Please transcribe the data that follows exactly, from its first line through the line that contains "Task: Create a new connection".

-----

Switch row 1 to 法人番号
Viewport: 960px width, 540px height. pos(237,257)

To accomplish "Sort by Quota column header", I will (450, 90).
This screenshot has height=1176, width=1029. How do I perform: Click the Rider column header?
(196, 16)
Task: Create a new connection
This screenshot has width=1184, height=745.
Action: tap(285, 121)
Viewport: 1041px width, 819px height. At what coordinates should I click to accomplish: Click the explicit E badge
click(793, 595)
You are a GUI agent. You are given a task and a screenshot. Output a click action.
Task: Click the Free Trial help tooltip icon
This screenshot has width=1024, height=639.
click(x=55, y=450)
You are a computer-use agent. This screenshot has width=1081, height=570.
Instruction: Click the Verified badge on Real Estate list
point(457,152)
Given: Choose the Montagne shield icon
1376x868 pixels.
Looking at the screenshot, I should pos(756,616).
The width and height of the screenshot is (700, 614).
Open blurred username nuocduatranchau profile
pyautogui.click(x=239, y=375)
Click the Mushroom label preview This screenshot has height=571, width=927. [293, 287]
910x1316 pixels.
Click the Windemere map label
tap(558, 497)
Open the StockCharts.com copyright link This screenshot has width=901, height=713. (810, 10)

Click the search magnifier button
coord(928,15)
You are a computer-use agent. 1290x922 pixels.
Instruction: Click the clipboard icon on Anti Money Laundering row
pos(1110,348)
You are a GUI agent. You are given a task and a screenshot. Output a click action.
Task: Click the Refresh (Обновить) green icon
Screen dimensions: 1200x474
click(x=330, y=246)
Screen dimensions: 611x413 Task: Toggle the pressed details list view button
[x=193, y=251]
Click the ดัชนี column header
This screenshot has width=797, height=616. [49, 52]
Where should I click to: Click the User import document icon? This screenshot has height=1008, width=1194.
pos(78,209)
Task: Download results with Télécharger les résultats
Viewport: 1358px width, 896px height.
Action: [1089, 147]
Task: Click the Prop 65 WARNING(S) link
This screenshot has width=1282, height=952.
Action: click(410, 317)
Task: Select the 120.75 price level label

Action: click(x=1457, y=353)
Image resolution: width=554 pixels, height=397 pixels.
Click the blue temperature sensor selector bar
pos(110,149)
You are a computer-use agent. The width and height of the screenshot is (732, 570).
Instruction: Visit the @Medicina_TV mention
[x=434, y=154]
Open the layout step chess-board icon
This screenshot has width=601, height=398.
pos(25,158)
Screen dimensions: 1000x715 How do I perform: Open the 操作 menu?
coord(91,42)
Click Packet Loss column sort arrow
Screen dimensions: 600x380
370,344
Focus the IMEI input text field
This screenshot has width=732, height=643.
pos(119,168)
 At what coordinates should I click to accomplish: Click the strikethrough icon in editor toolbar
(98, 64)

-----

ANSWER TO THIS EXERCISE:
Switch row 1 to 法人番号
Viewport: 960px width, 540px height. pos(237,257)

To accomplish "Sort by Quota column header", I will (450, 90).
This screenshot has height=1176, width=1029. How do I perform: Click the Rider column header?
(196, 16)
Task: Create a new connection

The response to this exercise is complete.